Ovid refers to purple papyrus at a much earlier period; and a copy of Homer written in gold letters on a purple ground is mentioned by Capitolinus, in his Life of the Emperor Maximus (the Younger), which he received from his mother, when he returned to his preceptor.

The British Museum contains a magnificent copy of the Gospels, written at Aix-la-Chapelle in the eighth century, the style of ornament being that known as the Charlemagne style. This copy has been long known as the Codex Aureus, or Golden Gospels, the entire text being written in gold, but on white vellum; in which style there is another copy in the National Library of France. Our National Museum possesses also a singular, and, it is believed, unique example of a manuscript of the tenth century, written entirely in red ink, except the headings of the chapters, which are gold, the appended date of which is DCCCCXLIX (949 A.D.).

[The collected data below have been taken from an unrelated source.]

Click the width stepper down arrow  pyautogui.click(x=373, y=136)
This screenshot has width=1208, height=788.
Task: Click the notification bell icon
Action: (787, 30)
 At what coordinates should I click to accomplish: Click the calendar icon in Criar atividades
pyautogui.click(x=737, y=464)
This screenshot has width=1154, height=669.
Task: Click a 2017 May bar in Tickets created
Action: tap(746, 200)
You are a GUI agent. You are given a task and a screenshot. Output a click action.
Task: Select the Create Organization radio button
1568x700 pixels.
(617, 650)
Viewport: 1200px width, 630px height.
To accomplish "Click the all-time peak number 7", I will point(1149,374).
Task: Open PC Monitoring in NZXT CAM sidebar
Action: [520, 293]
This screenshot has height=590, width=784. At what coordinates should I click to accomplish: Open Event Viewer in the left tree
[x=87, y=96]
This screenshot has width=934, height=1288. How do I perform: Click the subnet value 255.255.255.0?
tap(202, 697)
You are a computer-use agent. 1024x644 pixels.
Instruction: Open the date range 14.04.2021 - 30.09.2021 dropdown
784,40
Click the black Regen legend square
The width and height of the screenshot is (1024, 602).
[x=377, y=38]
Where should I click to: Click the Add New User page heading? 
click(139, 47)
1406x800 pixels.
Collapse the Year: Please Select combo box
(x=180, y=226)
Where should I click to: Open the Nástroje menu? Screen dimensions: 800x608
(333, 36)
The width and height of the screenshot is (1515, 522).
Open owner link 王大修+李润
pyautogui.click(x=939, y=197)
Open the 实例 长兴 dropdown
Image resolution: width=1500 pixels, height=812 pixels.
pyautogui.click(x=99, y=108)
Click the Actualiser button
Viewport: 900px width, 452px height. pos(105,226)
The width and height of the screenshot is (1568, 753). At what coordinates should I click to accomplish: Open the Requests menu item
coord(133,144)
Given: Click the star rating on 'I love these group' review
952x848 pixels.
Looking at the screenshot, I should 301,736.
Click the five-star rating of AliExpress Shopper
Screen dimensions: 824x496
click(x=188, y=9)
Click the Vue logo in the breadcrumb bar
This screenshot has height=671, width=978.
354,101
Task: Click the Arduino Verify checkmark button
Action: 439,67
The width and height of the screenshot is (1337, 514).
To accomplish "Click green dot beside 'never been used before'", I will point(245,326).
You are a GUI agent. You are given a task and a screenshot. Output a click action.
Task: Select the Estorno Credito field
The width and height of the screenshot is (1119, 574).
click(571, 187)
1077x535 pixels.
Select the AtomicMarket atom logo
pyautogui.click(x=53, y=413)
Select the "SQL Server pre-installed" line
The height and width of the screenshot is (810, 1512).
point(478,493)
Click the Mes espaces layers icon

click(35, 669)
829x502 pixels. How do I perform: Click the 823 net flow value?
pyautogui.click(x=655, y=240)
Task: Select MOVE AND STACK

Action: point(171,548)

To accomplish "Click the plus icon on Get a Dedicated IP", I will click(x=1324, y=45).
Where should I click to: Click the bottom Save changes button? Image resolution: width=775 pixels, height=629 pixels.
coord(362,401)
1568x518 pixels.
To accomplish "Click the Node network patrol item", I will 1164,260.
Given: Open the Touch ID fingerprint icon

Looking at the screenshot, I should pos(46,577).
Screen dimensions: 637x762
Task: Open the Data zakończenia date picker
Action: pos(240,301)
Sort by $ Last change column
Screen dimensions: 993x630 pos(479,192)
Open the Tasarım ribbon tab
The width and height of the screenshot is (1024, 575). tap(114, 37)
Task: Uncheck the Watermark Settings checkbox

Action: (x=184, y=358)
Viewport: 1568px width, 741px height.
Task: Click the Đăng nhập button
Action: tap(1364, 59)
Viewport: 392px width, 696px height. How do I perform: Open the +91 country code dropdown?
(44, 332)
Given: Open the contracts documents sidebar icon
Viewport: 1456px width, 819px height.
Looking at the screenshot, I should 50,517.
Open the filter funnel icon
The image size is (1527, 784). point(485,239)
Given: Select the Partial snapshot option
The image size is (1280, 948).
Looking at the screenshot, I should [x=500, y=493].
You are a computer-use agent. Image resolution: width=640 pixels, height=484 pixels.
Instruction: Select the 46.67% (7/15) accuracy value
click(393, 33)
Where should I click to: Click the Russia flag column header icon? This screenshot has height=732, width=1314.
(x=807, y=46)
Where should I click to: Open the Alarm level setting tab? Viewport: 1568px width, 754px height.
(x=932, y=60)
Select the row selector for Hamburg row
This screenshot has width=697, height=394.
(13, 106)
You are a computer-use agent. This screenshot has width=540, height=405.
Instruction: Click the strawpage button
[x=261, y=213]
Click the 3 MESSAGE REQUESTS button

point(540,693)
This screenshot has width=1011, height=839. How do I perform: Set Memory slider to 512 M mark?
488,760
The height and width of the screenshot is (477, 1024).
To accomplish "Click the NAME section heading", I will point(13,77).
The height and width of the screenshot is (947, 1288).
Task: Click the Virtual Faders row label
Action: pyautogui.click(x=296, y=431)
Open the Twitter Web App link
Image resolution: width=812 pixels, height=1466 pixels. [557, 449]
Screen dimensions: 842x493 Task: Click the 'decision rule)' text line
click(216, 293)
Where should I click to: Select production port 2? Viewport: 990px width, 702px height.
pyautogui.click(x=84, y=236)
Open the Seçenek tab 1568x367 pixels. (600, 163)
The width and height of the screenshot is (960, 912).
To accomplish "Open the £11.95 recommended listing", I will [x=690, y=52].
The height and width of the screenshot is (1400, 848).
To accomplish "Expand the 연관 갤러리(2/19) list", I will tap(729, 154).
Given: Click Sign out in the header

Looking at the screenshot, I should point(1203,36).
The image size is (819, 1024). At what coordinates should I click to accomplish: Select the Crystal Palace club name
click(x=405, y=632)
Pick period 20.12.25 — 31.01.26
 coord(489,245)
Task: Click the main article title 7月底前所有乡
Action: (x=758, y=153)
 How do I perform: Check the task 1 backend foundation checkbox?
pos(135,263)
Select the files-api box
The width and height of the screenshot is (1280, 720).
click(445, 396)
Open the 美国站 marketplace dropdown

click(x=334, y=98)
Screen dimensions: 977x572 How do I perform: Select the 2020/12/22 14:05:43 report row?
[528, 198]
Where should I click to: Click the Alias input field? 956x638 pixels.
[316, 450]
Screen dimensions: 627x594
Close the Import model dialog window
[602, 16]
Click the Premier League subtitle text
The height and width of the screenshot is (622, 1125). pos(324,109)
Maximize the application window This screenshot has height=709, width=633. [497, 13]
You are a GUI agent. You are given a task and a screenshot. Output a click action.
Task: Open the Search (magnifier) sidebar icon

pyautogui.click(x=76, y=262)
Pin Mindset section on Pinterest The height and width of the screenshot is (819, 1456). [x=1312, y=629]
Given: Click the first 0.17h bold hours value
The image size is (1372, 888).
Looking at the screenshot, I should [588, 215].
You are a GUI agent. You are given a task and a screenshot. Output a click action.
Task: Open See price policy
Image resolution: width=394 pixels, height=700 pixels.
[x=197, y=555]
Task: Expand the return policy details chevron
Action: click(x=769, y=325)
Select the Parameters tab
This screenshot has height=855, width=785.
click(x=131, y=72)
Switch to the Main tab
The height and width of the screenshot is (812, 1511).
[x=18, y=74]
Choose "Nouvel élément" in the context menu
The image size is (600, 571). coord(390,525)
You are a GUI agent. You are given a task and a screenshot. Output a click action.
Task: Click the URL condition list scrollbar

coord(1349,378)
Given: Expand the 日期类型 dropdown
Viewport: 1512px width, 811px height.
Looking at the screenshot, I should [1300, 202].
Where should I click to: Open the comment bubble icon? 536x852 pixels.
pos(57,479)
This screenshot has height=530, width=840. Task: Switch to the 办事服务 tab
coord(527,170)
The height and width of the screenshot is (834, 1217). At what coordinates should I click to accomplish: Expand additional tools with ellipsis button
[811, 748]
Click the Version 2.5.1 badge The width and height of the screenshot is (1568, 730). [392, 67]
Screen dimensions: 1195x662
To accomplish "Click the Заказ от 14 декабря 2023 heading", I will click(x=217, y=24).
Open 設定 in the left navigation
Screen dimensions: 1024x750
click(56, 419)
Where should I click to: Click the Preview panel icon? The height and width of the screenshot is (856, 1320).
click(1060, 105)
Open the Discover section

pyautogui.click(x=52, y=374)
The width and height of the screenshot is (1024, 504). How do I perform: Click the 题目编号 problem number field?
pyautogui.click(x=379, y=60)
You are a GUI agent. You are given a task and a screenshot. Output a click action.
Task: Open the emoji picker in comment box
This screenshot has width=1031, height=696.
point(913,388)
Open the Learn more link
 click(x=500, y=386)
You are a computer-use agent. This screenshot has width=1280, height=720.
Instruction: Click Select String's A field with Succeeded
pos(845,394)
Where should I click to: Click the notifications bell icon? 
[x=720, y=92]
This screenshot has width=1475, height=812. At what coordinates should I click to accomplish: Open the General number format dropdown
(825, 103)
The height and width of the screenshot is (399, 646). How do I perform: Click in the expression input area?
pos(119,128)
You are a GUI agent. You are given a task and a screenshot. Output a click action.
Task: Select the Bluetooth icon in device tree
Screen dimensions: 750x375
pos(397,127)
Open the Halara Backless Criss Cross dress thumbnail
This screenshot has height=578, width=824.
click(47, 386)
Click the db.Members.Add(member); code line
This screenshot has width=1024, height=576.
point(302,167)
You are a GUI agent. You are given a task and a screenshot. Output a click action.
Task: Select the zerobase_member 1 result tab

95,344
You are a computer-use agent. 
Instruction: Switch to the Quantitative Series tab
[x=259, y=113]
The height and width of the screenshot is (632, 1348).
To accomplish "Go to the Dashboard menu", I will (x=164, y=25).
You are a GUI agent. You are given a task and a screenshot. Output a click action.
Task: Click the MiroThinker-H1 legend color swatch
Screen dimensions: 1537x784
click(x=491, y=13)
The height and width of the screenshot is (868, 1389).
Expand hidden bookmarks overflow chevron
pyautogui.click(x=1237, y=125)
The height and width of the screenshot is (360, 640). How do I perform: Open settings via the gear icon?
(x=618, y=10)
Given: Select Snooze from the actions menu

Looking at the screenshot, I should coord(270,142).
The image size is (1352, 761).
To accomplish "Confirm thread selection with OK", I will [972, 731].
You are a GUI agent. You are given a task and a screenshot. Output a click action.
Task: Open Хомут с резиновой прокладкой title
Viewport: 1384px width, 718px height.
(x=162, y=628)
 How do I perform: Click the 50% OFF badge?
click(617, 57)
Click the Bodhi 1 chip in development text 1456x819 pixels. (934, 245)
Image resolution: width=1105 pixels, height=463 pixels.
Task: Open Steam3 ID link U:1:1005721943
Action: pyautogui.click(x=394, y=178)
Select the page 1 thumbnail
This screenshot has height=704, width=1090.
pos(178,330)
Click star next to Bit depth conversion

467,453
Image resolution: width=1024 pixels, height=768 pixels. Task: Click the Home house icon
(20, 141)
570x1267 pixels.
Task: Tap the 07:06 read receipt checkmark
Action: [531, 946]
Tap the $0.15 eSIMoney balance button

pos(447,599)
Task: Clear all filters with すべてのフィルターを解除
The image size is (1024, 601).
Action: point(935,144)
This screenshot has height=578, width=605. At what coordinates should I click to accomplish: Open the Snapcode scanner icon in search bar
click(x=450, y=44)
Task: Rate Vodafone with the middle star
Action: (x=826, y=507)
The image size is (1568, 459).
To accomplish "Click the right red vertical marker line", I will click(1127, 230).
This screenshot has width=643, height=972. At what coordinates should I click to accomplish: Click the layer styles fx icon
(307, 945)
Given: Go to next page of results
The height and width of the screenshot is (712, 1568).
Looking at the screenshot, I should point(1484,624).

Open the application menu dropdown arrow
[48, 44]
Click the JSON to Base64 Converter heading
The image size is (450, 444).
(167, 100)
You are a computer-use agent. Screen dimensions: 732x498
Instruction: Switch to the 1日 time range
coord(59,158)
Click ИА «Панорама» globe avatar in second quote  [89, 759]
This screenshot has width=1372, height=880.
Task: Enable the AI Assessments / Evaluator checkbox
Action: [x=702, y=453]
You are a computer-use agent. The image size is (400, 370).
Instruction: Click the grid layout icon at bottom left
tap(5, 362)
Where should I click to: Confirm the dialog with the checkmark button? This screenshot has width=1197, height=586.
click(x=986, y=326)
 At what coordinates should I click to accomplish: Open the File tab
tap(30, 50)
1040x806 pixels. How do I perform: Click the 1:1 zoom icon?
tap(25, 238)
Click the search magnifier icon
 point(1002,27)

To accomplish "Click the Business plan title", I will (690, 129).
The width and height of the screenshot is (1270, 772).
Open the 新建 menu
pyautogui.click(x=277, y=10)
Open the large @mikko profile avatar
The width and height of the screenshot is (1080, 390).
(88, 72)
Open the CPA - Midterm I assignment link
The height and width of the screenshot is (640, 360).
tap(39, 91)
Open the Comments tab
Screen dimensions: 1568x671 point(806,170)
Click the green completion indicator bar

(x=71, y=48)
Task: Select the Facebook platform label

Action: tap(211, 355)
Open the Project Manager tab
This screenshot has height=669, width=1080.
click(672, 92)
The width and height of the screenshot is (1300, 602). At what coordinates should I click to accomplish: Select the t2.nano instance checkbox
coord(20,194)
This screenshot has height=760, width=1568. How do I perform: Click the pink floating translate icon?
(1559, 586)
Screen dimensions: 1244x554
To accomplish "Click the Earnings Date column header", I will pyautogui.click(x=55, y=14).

In decorative capital letters, the style of the "Durham Book" (Plate X.), and the Lombardic manner (No. 1, Plate XIV.) gradually disappeared towards the eighth century (though in remote districts this manner was continued till the 12th), and was replaced by one in which, as I have said, the debased Roman treatment of the acanthus-leaf superseded to a great extent, as a medium of ornamentation, the lizards and interlaced bands of the styles above alluded to. In the ninth century immense letters began to appear, decorated in the manner, infinitely varied, of the gigantic C (Plate XI.), from the Prayer-Book of Drogon, Archbishop of Metz, a grandson of Charlemagne, a magnificent specimen copied from the work of Count Bastard. Curious anthropomorphic letters, like the L, formed of a kneeling angel, also occur about the ninth and tenth centuries, executed in the calligraphic school of Aix-la-Chapelle (Plate XI.), About this epoch, the eighth and tenth century, great ingenuity was displayed by calligraphers, or illuminators working in conjunction with them, in reducing, not only the human figure, but birds and animals to the forms of letters; which, by the learned Benedictines in their great work, the Nouveau Traité de Diplomatie, have been divided into classes, and termed anthropomorphic, or formed of human figures; ornithomorphic, or formed of birds; ichthyomorphic, or formed of fishes; zoömorphic, or formed of quadrupeds; anthophyllomorphic, or formed of flowers and leaves; details into which it is not the purpose of the present work to enter. But the portly zoomorphic letter of Plate X., and the fish, quadruped, and bird-formed letters of Plate XIV*, will convey a sufficient idea of this class of calligraphic art; and Plate XV. a good example of the anthropomorphic class.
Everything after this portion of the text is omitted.